La tentación era irresistible. La pobre judía, aunque tenía el supremo heroísmo de rehusar, sentía que la garganta se le abrasaba.
—¡No, marqués, no! —dijo.
Con rápido ademán, el marqués le acercó el frasco a los labios.
—¡Gracias! —dijo.
Y al decir esto se dejó caer en el tapiz, presa de una especie de estupor.
Después de haber dado una vuelta por el campamento, el marqués se tendió a pocos pasos de la joven.
A media noche, la caravana se puso en marcha.
Atravesaba entonces una parte del desierto muy frecuentada generalmente: era la vía de los mercaderes bereberes, y por todos lados se veían lúgubres huellas.
Largas filas de esqueletos flanqueaban el camino: esqueletos de camellos, de caballos, de asnos y de hombres que el simoun había desenterrado.
Aquella marcha fue de las más terribles, porque se prolongó hasta las once de la mañana.
Cuando se detuvieron, todos estaban muertos de sed.
—¡Agua! ¡Agua! ¡Agua! —era el grito que salía de todas las bocas.
—¡Ese licor es la vida! —dijo el marqués—. ¡Hasta la noche no tomaremos una gota! ¡Yo debo responder de la existencia de todos!
Y al decir esto pensaba con angustia infinita en los terribles sufrimientos de Ester.
Hacia las cuatro, cuando el calor comenzaba a decrecer un poco, la caravana volvió a ponerse en camino.
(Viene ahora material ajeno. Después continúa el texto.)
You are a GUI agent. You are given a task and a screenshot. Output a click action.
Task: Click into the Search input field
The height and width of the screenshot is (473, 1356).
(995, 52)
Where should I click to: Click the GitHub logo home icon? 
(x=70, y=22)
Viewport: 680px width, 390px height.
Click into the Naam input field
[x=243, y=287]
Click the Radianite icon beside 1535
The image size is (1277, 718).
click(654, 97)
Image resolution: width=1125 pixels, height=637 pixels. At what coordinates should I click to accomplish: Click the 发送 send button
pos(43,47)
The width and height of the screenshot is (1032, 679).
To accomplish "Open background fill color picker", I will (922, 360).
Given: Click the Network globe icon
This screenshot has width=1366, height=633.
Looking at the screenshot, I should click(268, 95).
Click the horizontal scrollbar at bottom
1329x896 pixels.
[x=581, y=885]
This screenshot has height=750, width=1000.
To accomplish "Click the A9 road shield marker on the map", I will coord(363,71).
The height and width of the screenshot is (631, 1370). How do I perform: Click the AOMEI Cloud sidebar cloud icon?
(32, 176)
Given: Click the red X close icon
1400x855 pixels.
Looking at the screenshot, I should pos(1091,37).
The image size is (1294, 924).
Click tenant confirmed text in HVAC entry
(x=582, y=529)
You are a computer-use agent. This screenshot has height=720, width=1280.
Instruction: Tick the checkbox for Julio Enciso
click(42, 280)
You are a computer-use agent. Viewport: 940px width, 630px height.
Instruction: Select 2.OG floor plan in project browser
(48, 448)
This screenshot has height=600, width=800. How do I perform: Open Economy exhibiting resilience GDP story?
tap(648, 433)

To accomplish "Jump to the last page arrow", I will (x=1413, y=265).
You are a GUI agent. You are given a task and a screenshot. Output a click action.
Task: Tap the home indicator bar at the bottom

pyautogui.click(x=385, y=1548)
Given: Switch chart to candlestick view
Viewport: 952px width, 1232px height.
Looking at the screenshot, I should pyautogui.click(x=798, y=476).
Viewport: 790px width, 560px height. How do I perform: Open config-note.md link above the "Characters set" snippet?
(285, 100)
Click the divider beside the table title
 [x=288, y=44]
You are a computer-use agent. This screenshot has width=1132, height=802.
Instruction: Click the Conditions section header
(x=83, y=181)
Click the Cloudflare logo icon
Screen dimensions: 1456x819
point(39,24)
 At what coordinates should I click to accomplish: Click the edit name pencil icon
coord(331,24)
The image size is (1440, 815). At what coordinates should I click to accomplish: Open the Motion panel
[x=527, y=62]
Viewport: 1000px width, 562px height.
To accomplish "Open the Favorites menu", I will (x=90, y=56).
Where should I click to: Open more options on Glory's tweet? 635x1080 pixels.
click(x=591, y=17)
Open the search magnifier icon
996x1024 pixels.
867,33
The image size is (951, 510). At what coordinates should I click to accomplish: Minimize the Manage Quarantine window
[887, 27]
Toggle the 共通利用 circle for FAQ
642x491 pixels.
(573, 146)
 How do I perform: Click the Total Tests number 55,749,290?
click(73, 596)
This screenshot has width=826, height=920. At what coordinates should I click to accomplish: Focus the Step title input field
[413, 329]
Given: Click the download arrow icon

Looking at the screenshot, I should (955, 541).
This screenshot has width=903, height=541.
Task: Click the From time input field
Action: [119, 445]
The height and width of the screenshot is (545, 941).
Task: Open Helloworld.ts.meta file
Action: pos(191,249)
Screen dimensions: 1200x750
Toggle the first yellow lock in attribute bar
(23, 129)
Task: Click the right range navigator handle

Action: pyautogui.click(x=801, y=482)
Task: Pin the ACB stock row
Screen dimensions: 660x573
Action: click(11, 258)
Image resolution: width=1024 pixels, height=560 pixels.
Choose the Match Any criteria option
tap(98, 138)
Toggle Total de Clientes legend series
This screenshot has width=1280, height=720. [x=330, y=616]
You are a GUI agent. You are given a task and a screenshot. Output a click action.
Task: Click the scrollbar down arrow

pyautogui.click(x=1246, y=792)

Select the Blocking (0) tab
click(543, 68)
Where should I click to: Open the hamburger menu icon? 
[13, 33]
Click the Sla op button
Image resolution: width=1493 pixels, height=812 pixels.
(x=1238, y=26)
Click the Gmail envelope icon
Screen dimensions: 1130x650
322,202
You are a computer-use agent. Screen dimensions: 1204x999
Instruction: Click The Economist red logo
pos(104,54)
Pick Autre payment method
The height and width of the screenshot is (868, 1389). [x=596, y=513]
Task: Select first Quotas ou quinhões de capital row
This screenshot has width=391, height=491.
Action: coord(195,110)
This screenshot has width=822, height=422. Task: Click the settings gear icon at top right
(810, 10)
El marqués, que comenzaba a desconfiar de los dos beduinos, se había puesto a la cabeza del convoy para vigilar el agua, encargando a Rocco que hiciera fuego sobre ellos si se acercaban a los camellos que la conducían.
—Si el miedo no los hubiera contenido, probablemente la caravana no tendría ya ni una gota de agua que llevarse a la boca.
—¡Estemos en guardia! —dijo Ben viendo a los dos beduinos lanzar miradas ansiosas a los dos camellos que conducían los odres—. ¡Esos fraguan algún complot; no me cabe duda!
—Haremos guardia por turno —replicó el marqués.
—¡Son capaces de huir con la provisión!
—¡No irían muy lejos!
El marqués se preparaba a dar la orden de descanso cuando su atención fue atraída por una bandada inmensa de aves de rapiña, la cual subía y bajaba en el espacio con un griterío ensordecedor.
—¿Qué hay allá abajo? —se preguntó deteniendo el caballo.
—Algún motivo muy extraordinario debe de haber juntado a esas aves en el desierto.
—Si vos veis las aves, yo siento un hedor horrendo —añadió Rocco olfateando el aire—. Se diría que detrás de aquellas dunas están pudriéndose infinidad de animales.
—¿Alguna fechoría de los ladrones del desierto? —dijo el marqués palideciendo.
—O alguna caravana muerta de sed —replicó Ben.
—Rocco, continúa al cuidado de la provisión de agua mientras Ben y yo vamos a ver lo que es eso —dijo el marqués.
Hizo detener a la caravana y se lanzó al galope en dirección del lugar donde descendían las aves de presa. Pasada la última duna, un horrible espectáculo se ofreció a sus ojos.